::: Extract :::
I'm not too sure what to say about the above.  I will note that
Autodesk did not place any special credit requirements into
FDO or MapGuide, nor did Refractions do so for PostGIS (which
has applied, but not been accepted yet into incubation).

To a large extent "open sourcing" means giving up the degree of
control that might be necessary to avoid such situations.  It is
customary for leading developers to depend on their reputation to
give them a strong position on getting contracts related to an open
source project.  I'm not sure what guarantees could be offered.  If
this is very important to Geomatys it might be best if they trademarked
"GeoToolkit", and managed the project more as a corporate open source
project.  This would give a degree of control over the GeoToolkit name
and allow credit control while still operating under an open source
license.

>> I also expect project to be able to produce blessed releases which
>> they believe represent a reasonably solid and vetted level of readiness.
>
> We plan to perform mountly releases, starting at the begining of June.
> The code is actually splitted in two repositories:
>
>   - geotoolkit, which contains code that I ported from GeoTools or
> elsewhere
>     after cleaning. Large part of that code has been running for a while
> (in
>     a different form) in GeoTools.
>
>   - geotoolkit-pending, which contains every else.
>
> My "dictatorial control" applies actually only on "geotoolkit"; I'm not
> doing anything on geotoolkit-pending. As time allow, I pickup
> "geotoolkit-pending" code that I move to "geotoolkit".

Well, this certainly can ensure a carefully reviewed and vetted release.

>> The reason I raise the issue is that I am still unclear on what
>> governance model is proposed.  I'm also not so clear what committer
>> means in the context of a DVCS or what a "blessed release" means in this
>> context.
::: Record set :::
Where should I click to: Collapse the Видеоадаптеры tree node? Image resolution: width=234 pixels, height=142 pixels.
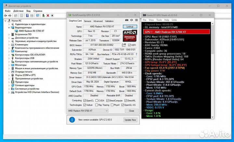pyautogui.click(x=9, y=28)
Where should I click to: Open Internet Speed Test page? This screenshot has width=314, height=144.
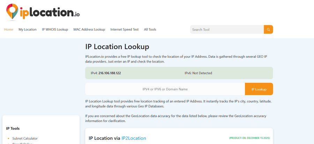(125, 30)
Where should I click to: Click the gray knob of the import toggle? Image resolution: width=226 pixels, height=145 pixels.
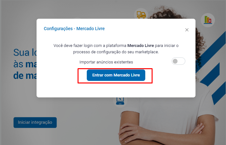(x=175, y=61)
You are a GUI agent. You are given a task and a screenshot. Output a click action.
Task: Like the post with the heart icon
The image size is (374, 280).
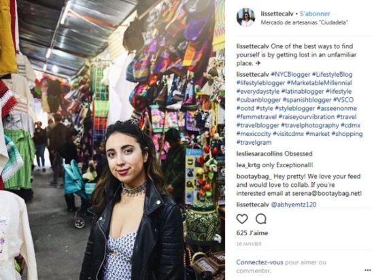pyautogui.click(x=242, y=219)
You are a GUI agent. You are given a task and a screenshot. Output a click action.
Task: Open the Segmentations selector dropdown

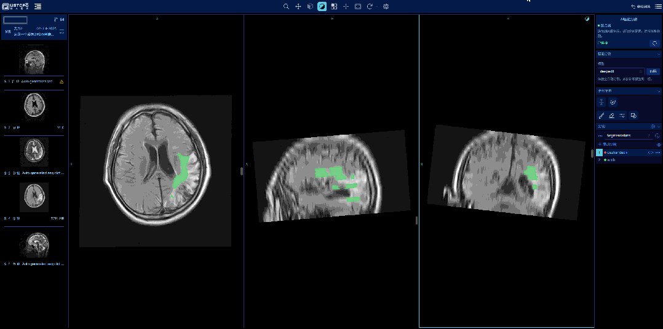(628, 135)
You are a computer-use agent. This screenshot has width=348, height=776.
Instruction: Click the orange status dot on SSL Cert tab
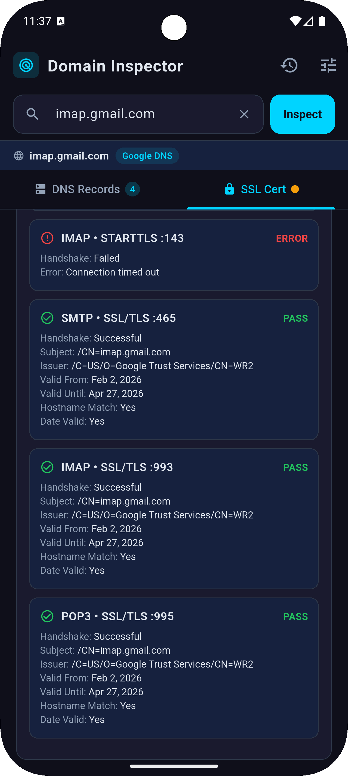pos(295,189)
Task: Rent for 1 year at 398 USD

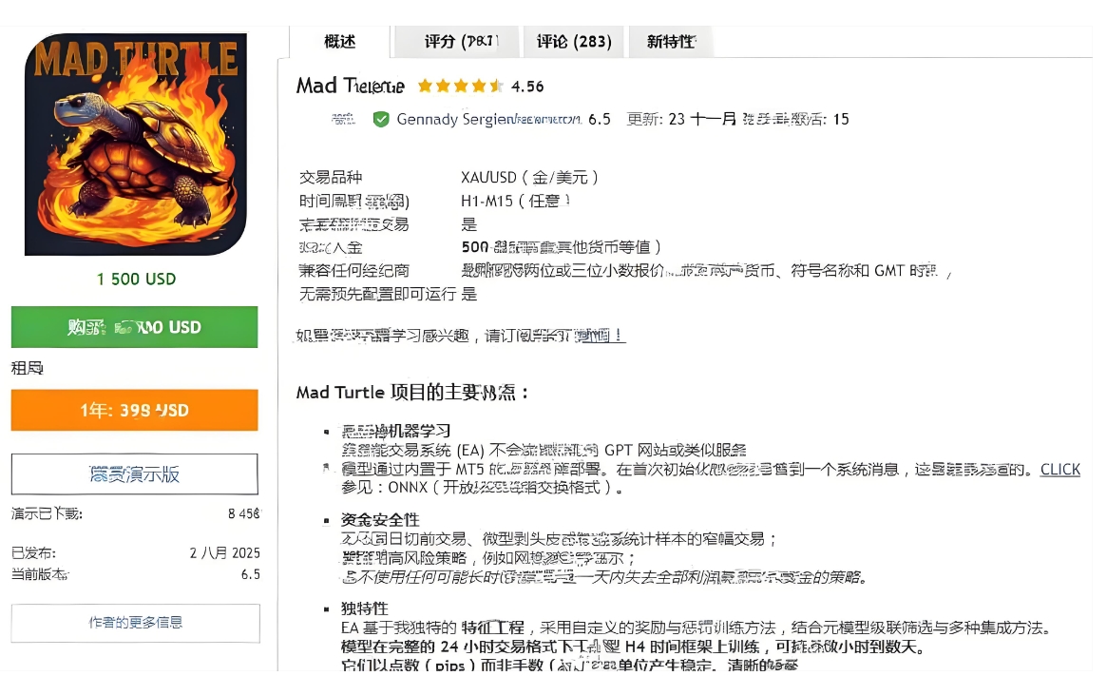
:::
* _Required task_: Reproduce the whole GeoToolkit governance text above, word for word, including the quoted lines marked with ">" and its original spelling.

* _Written solution_:
I'm not too sure what to say about the above.  I will note that
Autodesk did not place any special credit requirements into
FDO or MapGuide, nor did Refractions do so for PostGIS (which
has applied, but not been accepted yet into incubation).

To a large extent "open sourcing" means giving up the degree of
control that might be necessary to avoid such situations.  It is
customary for leading developers to depend on their reputation to
give them a strong position on getting contracts related to an open
source project.  I'm not sure what guarantees could be offered.  If
this is very important to Geomatys it might be best if they trademarked
"GeoToolkit", and managed the project more as a corporate open source
project.  This would give a degree of control over the GeoToolkit name
and allow credit control while still operating under an open source
license.

>> I also expect project to be able to produce blessed releases which
>> they believe represent a reasonably solid and vetted level of readiness.
>
> We plan to perform mountly releases, starting at the begining of June.
> The code is actually splitted in two repositories:
>
>   - geotoolkit, which contains code that I ported from GeoTools or
> elsewhere
>     after cleaning. Large part of that code has been running for a while
> (in
>     a different form) in GeoTools.
>
>   - geotoolkit-pending, which contains every else.
>
> My "dictatorial control" applies actually only on "geotoolkit"; I'm not
> doing anything on geotoolkit-pending. As time allow, I pickup
> "geotoolkit-pending" code that I move to "geotoolkit".

Well, this certainly can ensure a carefully reviewed and vetted release.

>> The reason I raise the issue is that I am still unclear on what
>> governance model is proposed.  I'm also not so clear what committer
>> means in the context of a DVCS or what a "blessed release" means in this
>> context.